Entre as ideias compartilhadas por mãe e filha, está o entendimento que ambas têm da fusão entre os ritmos flamencos e gaúchos presentes na montagem. Para elas, as duas culturas têm semelhanças e se complementam, de forma que é possível tirar o que há de melhor em cada uma delas para compor uma dança que é única, ancestral e ao mesmo tempo moderna.
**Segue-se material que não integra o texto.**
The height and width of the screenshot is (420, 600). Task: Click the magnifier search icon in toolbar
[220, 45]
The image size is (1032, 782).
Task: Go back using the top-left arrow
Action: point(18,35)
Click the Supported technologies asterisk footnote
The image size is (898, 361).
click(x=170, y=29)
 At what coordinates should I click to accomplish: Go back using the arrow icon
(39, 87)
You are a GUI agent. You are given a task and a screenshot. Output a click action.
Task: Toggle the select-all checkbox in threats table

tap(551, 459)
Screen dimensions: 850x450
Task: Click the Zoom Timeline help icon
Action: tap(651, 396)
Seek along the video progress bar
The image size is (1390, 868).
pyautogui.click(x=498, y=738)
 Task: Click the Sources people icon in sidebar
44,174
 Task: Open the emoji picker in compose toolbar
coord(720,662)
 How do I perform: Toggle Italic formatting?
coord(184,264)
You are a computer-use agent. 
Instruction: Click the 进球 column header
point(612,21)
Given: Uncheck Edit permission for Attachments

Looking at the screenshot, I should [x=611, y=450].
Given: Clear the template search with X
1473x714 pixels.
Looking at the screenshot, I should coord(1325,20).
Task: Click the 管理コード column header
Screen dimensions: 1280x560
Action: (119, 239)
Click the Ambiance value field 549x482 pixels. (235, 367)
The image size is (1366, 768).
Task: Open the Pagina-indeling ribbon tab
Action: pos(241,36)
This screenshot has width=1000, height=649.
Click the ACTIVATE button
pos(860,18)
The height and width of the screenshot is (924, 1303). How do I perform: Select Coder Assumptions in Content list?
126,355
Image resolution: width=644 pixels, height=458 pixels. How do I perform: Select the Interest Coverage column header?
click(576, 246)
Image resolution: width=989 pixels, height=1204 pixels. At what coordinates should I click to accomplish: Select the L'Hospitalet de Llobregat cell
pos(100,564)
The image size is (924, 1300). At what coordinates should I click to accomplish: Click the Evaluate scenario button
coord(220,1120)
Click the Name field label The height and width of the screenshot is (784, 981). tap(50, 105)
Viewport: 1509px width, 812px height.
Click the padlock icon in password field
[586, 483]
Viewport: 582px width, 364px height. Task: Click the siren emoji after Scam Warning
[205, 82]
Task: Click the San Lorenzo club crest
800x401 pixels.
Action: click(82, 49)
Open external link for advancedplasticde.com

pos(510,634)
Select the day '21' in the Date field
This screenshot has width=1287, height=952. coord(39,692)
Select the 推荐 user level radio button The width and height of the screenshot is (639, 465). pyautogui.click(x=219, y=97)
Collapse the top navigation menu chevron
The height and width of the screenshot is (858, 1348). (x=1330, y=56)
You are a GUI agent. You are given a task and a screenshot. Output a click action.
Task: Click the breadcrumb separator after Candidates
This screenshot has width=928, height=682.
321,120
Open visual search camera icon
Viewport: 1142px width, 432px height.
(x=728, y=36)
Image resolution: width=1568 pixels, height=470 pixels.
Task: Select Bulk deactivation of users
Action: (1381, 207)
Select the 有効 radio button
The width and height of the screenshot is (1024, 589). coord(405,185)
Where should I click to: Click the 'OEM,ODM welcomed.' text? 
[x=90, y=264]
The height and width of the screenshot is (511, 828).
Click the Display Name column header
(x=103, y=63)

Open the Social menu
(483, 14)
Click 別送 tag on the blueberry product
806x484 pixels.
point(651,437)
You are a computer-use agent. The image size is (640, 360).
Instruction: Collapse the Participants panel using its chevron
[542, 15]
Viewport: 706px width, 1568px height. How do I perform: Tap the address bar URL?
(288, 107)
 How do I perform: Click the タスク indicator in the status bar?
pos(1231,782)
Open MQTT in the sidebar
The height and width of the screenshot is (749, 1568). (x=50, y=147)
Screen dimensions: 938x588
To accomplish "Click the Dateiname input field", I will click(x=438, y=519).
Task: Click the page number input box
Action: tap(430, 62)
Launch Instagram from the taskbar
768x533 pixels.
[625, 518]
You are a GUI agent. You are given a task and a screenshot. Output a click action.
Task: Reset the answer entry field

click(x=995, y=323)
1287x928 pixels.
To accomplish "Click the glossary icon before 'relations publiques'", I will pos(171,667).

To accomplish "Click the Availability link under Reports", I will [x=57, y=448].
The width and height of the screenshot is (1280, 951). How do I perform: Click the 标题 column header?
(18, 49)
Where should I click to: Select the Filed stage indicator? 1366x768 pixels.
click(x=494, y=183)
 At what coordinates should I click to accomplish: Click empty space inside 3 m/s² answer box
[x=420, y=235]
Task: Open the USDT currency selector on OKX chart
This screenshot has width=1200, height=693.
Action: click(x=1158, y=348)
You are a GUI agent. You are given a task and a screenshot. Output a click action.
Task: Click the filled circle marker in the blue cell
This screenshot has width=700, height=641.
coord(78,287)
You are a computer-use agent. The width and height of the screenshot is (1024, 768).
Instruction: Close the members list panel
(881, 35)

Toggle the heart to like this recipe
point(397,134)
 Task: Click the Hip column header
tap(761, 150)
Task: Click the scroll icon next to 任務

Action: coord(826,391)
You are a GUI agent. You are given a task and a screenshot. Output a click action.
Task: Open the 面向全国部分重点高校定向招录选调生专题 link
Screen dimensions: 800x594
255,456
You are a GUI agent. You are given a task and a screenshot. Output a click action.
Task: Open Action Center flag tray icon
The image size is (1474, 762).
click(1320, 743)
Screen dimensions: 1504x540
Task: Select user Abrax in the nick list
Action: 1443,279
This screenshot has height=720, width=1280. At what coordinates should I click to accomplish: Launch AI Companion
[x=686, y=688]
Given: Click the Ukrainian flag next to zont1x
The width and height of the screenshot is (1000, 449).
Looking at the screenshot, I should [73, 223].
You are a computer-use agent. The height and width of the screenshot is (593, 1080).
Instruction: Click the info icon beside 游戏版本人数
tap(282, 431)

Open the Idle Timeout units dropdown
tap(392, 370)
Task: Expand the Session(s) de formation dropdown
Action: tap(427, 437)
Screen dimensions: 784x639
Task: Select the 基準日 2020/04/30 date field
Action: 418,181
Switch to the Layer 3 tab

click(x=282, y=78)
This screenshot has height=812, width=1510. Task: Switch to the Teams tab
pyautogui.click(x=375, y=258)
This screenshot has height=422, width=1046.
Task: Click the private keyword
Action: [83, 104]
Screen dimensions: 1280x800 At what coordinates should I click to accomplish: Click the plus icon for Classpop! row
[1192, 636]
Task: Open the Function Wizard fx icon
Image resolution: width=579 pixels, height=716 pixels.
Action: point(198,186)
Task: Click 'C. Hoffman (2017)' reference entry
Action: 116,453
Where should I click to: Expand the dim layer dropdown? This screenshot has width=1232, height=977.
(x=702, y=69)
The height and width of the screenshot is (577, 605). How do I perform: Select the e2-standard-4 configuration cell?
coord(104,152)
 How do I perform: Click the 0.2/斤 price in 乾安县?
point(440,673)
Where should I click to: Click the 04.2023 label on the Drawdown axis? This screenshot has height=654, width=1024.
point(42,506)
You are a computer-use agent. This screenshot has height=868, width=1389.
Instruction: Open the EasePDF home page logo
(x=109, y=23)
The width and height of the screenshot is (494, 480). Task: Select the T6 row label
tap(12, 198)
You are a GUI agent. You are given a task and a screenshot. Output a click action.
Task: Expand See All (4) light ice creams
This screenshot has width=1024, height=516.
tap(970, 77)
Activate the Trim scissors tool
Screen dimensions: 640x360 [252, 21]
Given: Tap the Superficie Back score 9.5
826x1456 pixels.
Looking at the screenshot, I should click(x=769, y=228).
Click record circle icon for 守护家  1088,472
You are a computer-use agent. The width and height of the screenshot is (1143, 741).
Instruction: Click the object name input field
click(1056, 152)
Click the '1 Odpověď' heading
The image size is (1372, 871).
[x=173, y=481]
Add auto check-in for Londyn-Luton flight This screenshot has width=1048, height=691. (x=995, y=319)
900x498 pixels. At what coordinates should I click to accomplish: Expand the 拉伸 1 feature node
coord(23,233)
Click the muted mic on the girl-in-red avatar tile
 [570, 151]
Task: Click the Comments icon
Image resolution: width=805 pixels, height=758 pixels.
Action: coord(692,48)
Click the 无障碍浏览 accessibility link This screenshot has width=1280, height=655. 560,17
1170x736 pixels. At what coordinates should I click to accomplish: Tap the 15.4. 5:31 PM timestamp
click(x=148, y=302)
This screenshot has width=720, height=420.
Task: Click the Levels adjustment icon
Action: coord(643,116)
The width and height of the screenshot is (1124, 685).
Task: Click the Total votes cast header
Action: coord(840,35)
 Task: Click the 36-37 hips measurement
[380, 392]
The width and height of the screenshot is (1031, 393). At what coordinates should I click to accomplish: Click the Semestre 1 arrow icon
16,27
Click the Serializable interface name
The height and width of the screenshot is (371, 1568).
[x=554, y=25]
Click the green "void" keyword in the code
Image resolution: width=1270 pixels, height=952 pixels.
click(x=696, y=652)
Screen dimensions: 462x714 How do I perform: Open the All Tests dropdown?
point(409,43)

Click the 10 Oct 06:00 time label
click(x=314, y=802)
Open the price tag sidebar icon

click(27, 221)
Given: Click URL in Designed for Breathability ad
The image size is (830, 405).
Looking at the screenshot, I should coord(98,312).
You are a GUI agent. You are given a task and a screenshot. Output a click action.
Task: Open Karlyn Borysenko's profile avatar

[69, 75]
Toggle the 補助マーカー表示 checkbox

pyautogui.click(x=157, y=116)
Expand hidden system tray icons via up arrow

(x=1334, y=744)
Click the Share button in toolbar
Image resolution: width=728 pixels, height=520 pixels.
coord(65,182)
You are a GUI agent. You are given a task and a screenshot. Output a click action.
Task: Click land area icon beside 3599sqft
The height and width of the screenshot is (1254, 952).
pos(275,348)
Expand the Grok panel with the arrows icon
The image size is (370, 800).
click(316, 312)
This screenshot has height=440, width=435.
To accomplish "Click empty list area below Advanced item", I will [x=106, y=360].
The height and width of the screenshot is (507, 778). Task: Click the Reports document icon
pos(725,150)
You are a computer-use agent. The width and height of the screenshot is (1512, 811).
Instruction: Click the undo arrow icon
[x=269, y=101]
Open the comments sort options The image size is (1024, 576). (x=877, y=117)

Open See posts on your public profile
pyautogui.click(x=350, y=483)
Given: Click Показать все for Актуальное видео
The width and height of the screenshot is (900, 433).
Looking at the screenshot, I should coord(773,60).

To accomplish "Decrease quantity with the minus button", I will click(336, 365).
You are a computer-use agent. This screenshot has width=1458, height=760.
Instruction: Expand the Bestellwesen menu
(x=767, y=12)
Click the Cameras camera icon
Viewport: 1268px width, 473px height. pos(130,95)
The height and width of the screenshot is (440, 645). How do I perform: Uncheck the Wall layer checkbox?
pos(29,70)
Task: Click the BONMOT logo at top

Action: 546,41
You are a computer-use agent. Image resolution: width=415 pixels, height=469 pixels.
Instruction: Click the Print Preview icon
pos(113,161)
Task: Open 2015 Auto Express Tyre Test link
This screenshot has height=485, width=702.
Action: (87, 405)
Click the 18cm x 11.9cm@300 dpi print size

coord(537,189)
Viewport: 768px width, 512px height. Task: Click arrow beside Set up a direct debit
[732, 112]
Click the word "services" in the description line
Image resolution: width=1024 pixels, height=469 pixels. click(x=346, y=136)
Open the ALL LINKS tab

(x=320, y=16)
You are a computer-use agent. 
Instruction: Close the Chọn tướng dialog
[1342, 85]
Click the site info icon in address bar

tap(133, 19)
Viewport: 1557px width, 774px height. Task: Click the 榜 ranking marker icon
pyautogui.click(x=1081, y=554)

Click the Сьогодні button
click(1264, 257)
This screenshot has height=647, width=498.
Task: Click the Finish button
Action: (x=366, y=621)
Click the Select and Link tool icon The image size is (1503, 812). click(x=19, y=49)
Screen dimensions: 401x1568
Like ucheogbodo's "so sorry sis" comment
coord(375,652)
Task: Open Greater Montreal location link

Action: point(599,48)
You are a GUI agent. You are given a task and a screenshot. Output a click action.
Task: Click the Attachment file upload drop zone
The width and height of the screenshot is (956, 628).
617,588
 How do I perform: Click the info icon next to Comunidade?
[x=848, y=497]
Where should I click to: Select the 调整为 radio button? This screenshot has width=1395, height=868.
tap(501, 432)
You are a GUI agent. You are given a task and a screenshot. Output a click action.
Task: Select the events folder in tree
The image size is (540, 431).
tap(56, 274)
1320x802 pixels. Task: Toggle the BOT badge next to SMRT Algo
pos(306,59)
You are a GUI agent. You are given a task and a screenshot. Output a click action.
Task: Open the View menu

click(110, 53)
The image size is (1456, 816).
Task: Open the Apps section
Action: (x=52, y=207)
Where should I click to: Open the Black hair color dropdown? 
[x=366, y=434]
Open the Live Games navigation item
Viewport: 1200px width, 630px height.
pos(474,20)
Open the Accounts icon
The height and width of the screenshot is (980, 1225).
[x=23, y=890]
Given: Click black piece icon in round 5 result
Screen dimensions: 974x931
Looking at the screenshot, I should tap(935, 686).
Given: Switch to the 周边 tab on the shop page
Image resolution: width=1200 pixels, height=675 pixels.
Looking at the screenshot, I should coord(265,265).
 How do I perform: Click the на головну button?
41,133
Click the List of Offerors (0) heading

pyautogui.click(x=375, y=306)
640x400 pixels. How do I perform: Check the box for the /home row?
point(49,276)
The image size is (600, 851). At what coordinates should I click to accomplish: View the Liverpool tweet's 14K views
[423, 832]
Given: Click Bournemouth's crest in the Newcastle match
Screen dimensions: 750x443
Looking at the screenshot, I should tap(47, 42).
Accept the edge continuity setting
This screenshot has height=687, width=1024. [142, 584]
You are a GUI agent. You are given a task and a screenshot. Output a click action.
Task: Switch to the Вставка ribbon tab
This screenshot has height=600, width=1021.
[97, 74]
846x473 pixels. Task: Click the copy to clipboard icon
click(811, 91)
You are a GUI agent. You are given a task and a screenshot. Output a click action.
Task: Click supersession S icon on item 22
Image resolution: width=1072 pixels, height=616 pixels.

Por exemplo, ao desconstruir a dualidade homem-mulher que marca as danças gaúchas de salão e trazer a equidade de gênero presente no flamenco para os tablados do Sul. Assim, mãe e filha seguem criando a dança que lhes faz pulsar. Emily, agora, e Cadica, lá no início dos anos 1990, quando decidiu fundar uma companhia onde pudesse sapatear.
— Eu era professora de danças gaúchas e me apaixonei pelo sapateado. Mas só o homem sapateava. Eu aprendi somente para ensinar os meninos, mas a verdade é que eu também queria sapatear. Aí, conhecendo o flamenco, onde a mulher também sapateava, eu me encantei. É uma dança que traz a mulher com a mesma força do homem, que traz uma mulher que vai à luta e que fala por meio dos pés — lembra a fundadora, que tem ainda o balé como base de sua formação.
Essa igualdade de forças adotada pela companhia como DNA é expressa em diversos números do espetáculo. Há o solo de um bailarino que dança com uma saia comprida, pares formados por duas mulheres e dois homens e solos masculinos e femininos que contornam a premissa de que só o homem pode dançar sozinho, como ocorre na chula gaúcha.
Mas apesar da configuração subversiva, Emily não considera este um espetáculo crítico ou político, como outros de que ela também participa em projetos paralelos (o musical Líricas Sulinas, por exemplo, que apresenta ao lado de Ana Matielo, Clarissa Ferreira, Nina Fola e Tamiris Duarte). Para ela, é bom que as pessoas saiam de Pulsar com novas ideias sobre a cultura gaúcha pulsando, mas o objetivo é menos pretensioso: tanto ela quanto os demais bailarinos só desejam mostrar ao público qual é a dança que eles querem dançar.
— Tenho a impressão de que estamos fazendo aquilo que queremos que exista, sabe? Mostrando o que a gente quer dançar e como a gente quer dançar. Não estamos dançando conforme um manual, algo que é muito comum nas danças gauchescas, por exemplo. Nosso trabalho é autoral, baseado nas coisas com as quais a gente se identifica e que fazem sentido para nós — destaca.
Emily deve seguir à frente da companhia, mostrando cada vez mais a dança que faz sentido para ela. O projeto, explica, é levar Pulsar para outras cidades gaúchas e retomar a turnê pelo Uruguai planejada para 2020 e cancelada quando irrompeu a pandemia.
Já Cadica permanece no comando da instituição de ensino e investindo em outra paixão: a dança como modalidade terapêutica, que ela oferece na escola por meio dos programas Transfordance, Reinvente-se no Agora e Desabrochar Feminino, cada um com suas particularidades metodológicas.
Juntas, mãe e filha estão já trabalhando no espetáculo alusivo aos 30 anos da Cadica Cia. de Dança, celebrados no ano que vem. A ideia, ainda em fase inicial, é que a futura montagem resgate a história do grupo e reúna no palco grandes nomes que passaram pela companhia. E, é claro, que também faça pulsar.
Pulsar - O Som que Toca a Alma
- Nesta terça-feira (31), às 21h, no Theatro São Pedro (Praça Marechal Deodoro, s/nº), em Porto Alegre.
- Ingressos a partir de R$ 30, disponíveis na plataforma Sympla.